The real issue, Dr. Strong said, is how effective a particular intervention is in terms of preventing progression to systemic disease, which is what ultimately proves fatal for gastric cancer patients.

“The goal is for patients to be cured, so it doesn’t matter if your local control looks better and then you develop systemic disease recurrence,” she said. “Systemic recurrence is what kills you. If you’re a patient with gastric cancer, you care about a cure. They understand that recurrence equates to incurable disease.”

There is a substantial body of evidence to demonstrate the efficacy of chemotherapy in patients with gastric adenocarcinoma, Dr. Strong said, dating back to the 2006 MAGIC trial, which showed a 13% five-year survival benefit with chemotherapy over surgery alone in 503 patients (N Engl J Med 2006;355[1]:11-20). This was followed in 2011 by a multicenter trial of 224 patients, which yielded comparable results (J Clin Oncol 2011;29[3]:1715-1721). Finally, 2019’s FLOT trial yielded an overall survival rate that was 9% better than that found in the MAGIC trial (Lancet 2019;393[10184]:1948-1957).

No Survival Benefit

What’s more, Dr. Strong continued, research has consistently demonstrated that adding postoperative chemoradiation to chemotherapy does not improve survival, including the ARTIST 1 and ARTIST 2 studies. In ARTIST 1, the researchers studied 458 patients with curatively resected gastric cancer with D2 lymph node dissection (J Clin Oncol 2012;30[3]:268-273). The investigation concluded that the addition of chemoradiation to chemotherapy did not significantly prolong disease-free survival (P=0.0862). In ARTIST 2, which comprised 546 patients with node-positive gastric cancer after D2 resection, the investigators came to a similar conclusion, finding that adding radiotherapy to chemotherapy did not significantly reduce the disease recurrence rate after D2 gastrectomy (Ann Oncol 2021;32[3]:368-374).

Studies comparing chemotherapy alone with preoperative chemoradiation have yielded similar results, Dr. Strong said. They include the 2012 CROss trial (N Engl J Med 2012;366[22]:2074-2084), the 2016 NeoRes-I study (Ann Oncol 2016;27[4]:660-667), and the 2023 Neo-AEGIS trial, which was presented in abstract form at the 2023 ASCO Gastrointestinal Cancers Symposium (abstract 295).

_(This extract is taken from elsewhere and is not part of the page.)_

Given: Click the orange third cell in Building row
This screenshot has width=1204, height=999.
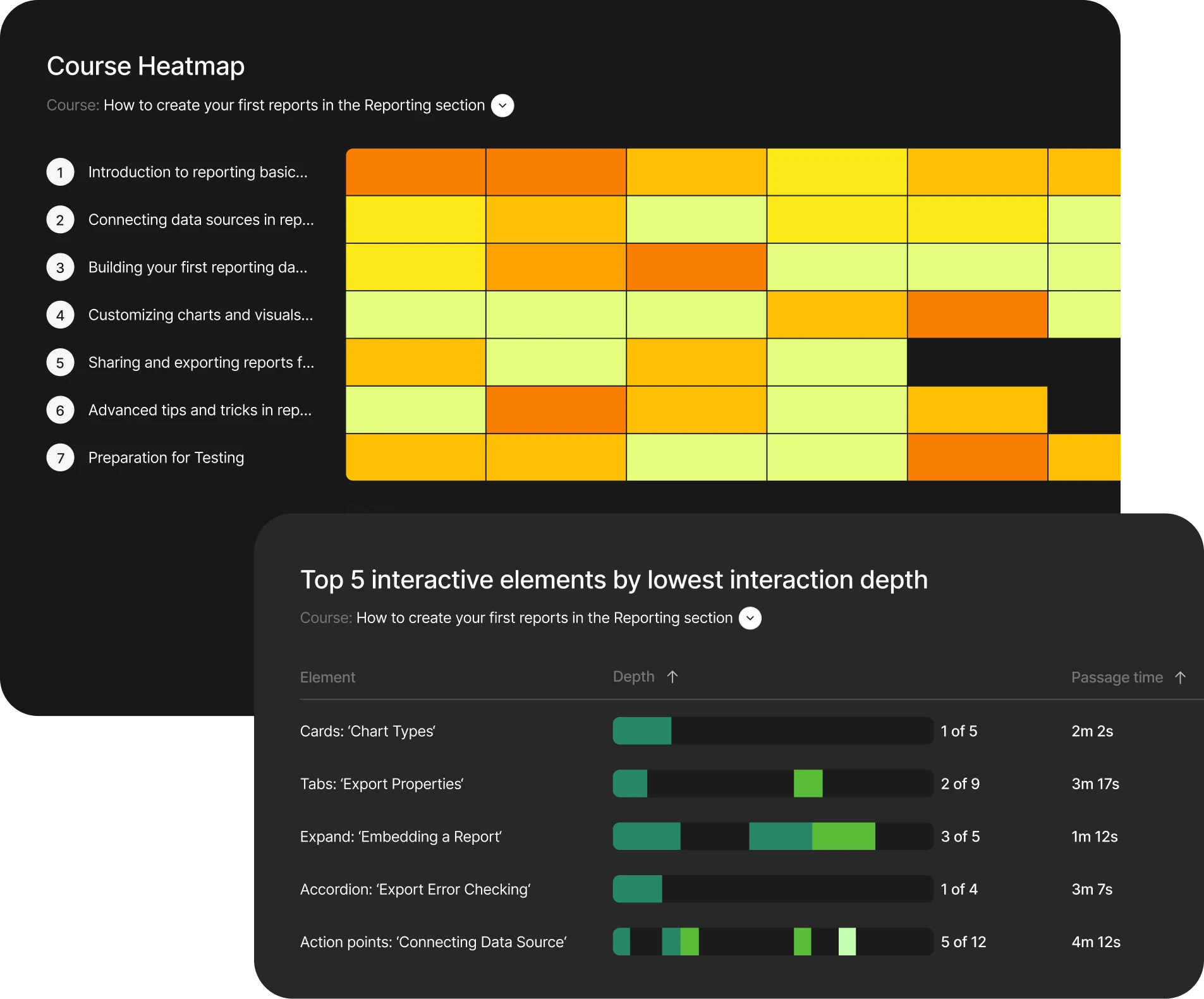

“The bottom line is that these studies show better R0 resection and better pathologic complete response with preoperative chemoradiation,” Dr. Strong said. “But there was absolutely no difference in recurrence and no difference in survival.”

Adverse Effects Are a Concern

On top of that, the addition of preoperative chemoradiation to chemotherapy carries potential side effects that clinicians need to consider before adopting the strategy.

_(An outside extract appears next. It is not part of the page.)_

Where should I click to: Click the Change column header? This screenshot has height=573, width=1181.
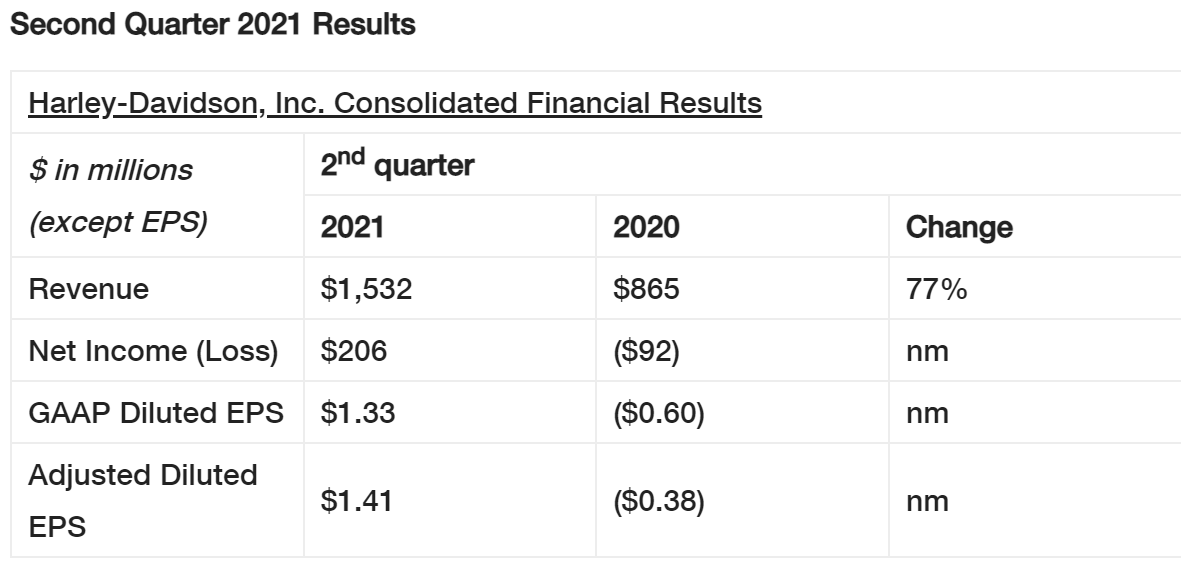(x=959, y=227)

“Radiation has detrimental long-term side effects,” Dr. Strong noted. “Long-term complications such as small bowel strictures, chronic bowel obstruction, renal failure, fistulas and radiation-induced angiosarcomas can all affect patients’ long-term quality of life and the need for additional tests, procedures and medical care. Truth be told, that’s my biggest issue with this. Radiation has the burden of showing definite improvement if I’m going to subject my patients to this.”

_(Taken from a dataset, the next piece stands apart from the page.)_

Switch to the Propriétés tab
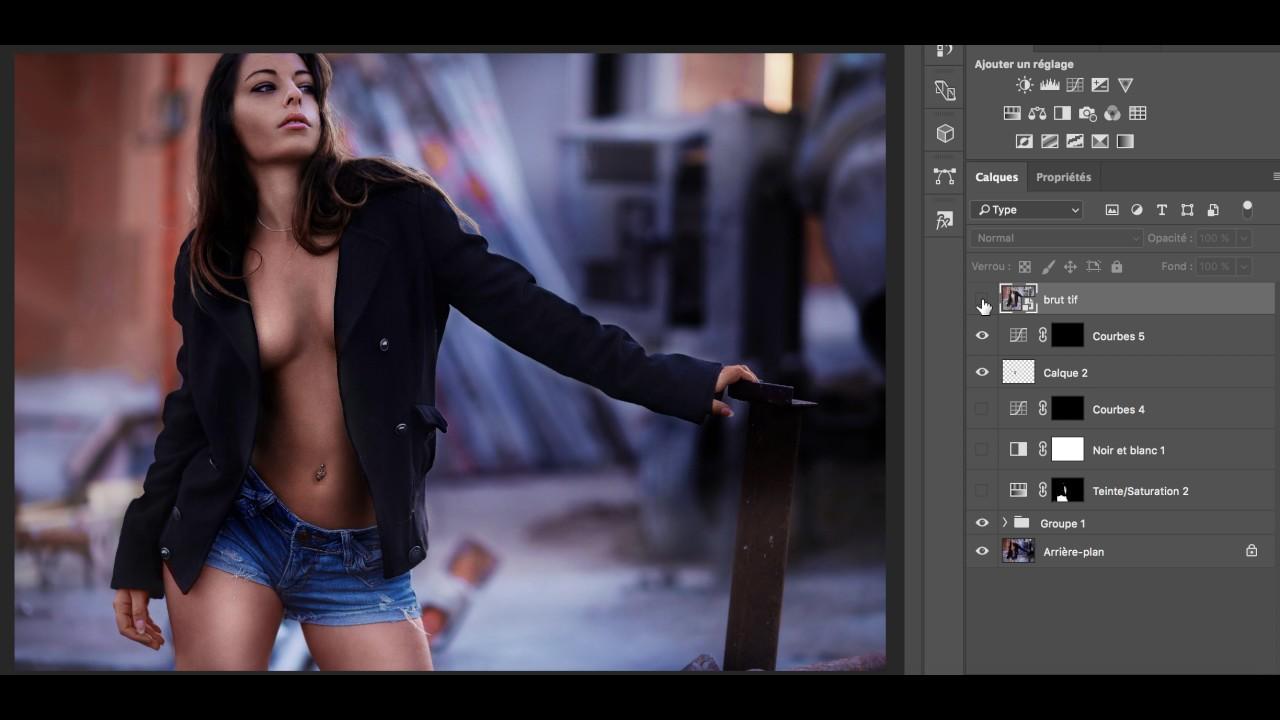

Immunotherapy Represents An Area of Agreement

If there was one area in which the researchers agreed, it was the potential for immunotherapy to make a tangible impact on the lives of gastric cancer patients. Both Drs. Badgwell and Strong cited the CheckMate-577 study, which evaluated a checkpoint inhibitor as adjuvant therapy in patients with esophageal or gastroesophageal junction cancer (N Engl J Med 2021;384[13]:1191-1203). The study found that for patients who received neoadjuvant chemoradiotherapy, disease-free survival was significantly longer among those who received nivolumab adjuvant therapy than among their counterparts given placebo.

“Other systemic therapies, such as immunotherapy, is really where the future lies in terms of helping a certain subset of patients with gastric cancer,” Dr. Strong said.

“At the end of the day,” Dr. Badgwell added, “we’re also going to start working on some of these newer treatments like immunotherapy, and I think that’s going to help quite a bit.”

—Michael Vlessides


Dr. Badgwell reported no relevant financial disclosures. Dr. Strong reported a financial relationship with Merck.

This article is from the September 2023 print issue.